As to supplying media ... TP has very specific and different media management than "stand-alone" projects. The "owner/creator" of the project adds media via typical import/ingest processes. Everyone else links to the media as available to their system through the Edit/Team Projects/Media Management dialog box. Always.
My partner is in Cape Town, SA. I'm in a small town in western Oregon, USA. We are working via the LucidLink transport service, and they are parking our shared media/files on the Amazon S3 servers in London. And it works pretty well.
LucidLink creates a 'virtual drive' on the local computer that is a re-creation of the actual files layout on the real servers. And our computers access the data (heavily encrpted I might note) directly.

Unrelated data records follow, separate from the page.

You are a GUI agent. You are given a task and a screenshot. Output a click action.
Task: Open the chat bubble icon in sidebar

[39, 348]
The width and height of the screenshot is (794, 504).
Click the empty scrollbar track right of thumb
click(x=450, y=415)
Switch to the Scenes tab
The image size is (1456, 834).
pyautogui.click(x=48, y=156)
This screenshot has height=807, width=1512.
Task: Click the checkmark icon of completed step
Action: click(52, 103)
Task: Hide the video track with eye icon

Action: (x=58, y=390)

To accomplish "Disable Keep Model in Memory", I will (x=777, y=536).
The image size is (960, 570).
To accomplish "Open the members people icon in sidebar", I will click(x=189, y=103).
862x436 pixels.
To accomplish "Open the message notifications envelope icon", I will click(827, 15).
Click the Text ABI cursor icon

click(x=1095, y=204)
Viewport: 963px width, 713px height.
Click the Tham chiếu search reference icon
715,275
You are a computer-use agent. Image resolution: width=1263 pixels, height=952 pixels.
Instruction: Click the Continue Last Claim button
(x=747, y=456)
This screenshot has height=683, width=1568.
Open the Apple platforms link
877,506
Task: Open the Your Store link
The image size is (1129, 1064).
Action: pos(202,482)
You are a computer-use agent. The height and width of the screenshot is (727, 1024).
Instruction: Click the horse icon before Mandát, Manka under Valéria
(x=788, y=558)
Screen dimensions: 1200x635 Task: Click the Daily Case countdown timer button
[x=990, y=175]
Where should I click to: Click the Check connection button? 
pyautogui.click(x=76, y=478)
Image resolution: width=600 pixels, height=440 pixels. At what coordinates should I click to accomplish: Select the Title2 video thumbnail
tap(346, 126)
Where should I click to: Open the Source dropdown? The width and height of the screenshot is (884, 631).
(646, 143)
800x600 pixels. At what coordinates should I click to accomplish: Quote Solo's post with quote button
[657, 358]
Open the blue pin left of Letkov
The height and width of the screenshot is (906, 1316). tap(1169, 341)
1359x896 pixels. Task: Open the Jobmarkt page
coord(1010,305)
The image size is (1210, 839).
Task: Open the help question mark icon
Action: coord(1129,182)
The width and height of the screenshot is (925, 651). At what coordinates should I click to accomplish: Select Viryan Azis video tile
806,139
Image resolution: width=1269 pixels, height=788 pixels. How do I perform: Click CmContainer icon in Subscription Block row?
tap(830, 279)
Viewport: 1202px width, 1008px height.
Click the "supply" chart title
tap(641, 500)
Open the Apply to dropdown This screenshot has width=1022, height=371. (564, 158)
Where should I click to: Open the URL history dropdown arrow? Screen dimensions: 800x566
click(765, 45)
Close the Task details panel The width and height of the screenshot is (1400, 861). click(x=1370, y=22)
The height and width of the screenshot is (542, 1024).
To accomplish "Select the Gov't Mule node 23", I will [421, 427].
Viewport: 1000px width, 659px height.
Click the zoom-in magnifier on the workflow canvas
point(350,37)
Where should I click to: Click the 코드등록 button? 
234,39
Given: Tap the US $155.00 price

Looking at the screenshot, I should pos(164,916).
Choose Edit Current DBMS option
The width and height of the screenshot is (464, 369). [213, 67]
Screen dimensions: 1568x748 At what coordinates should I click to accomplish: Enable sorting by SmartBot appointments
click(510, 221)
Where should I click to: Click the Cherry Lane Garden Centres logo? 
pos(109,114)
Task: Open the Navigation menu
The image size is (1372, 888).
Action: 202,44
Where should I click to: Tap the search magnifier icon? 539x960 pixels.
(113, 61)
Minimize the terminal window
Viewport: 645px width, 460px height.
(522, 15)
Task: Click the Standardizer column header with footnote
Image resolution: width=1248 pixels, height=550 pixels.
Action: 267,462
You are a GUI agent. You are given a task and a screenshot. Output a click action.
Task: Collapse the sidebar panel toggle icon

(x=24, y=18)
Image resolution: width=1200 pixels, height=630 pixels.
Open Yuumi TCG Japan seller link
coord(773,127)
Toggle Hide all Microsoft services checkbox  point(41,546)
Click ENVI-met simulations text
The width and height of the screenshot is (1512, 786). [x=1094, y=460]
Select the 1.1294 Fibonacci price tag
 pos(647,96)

It works amazingly well for most things. And is vastly superior to Dropbox, WeTransfer and a couple other things we tried.
You should also go check out the Team Projects forum on these Adobe user forums. Very specialized help which you will need, and a couple staffers from the development team for TP PrPro check in daily over there.
As do I.
Thanks for that, good to know the performance is up to scratch for the cloud storage. What sort of speed internet connection do you need?
As fast as possible for media online storage. Pretty good if it's just the project being in the Adobe CC cloud (which is where the project files live for TP work).
Some options to consider in addition to Adobe Team Projects and still be using Premiere Pro:
One of the bigger advantages in using Adobe's TeamProjects version is catching and resolving the changes in projects worked on simultaneously by different editors. This is caught and handled beautifully and simply in TP, and can be a right pain if not working TP on the same project.
TP media management is different and can be a right pain if someone doesn't follow proper TP practices. Yea, I've been the person that screwed up a project and had to sort the mess I created out. NOT pretty. But once you know to NEVER EVER EVER use the normal import/ingest processes unless you are the Creator of that TP, it's fine.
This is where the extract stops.